Scalable BGFT without explicit Jordan chains

Develop scalable computational methods for BGFT on large sparse directed graphs that avoid explicit Jordan decomposition, including (i) Krylov or other non-Hermitian subspace techniques to approximate biorthogonal spectral coordinates and (ii) stable polynomial or rational approximations for spectral filters h(A) that bypass explicit spectral factorization.

Background

When the adjacency operator is non-diagonalizable, Jordan chains are required for a complete spectral representation, but computing Jordan forms is impractical for large sparse graphs. The paper highlights the need for scalable alternatives to enable BGFT in realistic directed-network settings.

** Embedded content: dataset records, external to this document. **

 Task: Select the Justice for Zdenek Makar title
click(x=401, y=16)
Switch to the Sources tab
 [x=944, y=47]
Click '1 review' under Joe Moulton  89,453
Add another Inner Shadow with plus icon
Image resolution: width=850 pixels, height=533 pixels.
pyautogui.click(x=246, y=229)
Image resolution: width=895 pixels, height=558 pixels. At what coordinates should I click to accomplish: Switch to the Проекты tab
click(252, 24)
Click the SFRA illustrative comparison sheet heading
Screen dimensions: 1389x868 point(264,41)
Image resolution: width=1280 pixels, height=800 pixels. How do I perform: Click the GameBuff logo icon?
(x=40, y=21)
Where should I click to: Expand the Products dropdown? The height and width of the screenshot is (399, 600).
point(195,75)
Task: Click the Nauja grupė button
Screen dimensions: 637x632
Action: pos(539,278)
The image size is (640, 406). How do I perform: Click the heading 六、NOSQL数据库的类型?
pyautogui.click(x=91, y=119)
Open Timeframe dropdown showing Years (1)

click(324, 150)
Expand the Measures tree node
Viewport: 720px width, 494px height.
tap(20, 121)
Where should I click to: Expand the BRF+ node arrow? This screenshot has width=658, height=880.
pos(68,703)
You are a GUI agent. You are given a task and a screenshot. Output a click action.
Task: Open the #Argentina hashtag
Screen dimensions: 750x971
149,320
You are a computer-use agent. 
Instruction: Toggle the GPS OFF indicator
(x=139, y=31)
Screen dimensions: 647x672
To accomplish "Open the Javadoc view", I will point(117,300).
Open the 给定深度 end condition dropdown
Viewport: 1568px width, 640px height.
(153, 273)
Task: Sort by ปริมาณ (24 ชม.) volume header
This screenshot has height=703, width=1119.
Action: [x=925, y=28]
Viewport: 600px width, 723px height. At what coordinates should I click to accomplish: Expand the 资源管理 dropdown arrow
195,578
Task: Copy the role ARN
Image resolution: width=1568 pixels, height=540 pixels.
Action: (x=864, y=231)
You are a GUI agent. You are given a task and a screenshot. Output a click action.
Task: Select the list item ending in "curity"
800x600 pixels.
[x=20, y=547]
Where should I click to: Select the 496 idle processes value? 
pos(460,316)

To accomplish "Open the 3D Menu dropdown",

This open problem seeks algorithmic substitutes that retain the benefits of BGFT—such as spectral-domain filtering and analysis—without relying on brittle or infeasible Jordan computations.

References

Open problem 2: scalable BGFT without Jordan chains. For large sparse graphs, explicit Jordan decompositions are infeasible. Develop robust computational substitutes: (1) Krylov/non-Hermitian subspace methods for approximate spectral coordinates, (2) stable polynomial/rational approximations for h(A) bypassing explicit spectral factorization.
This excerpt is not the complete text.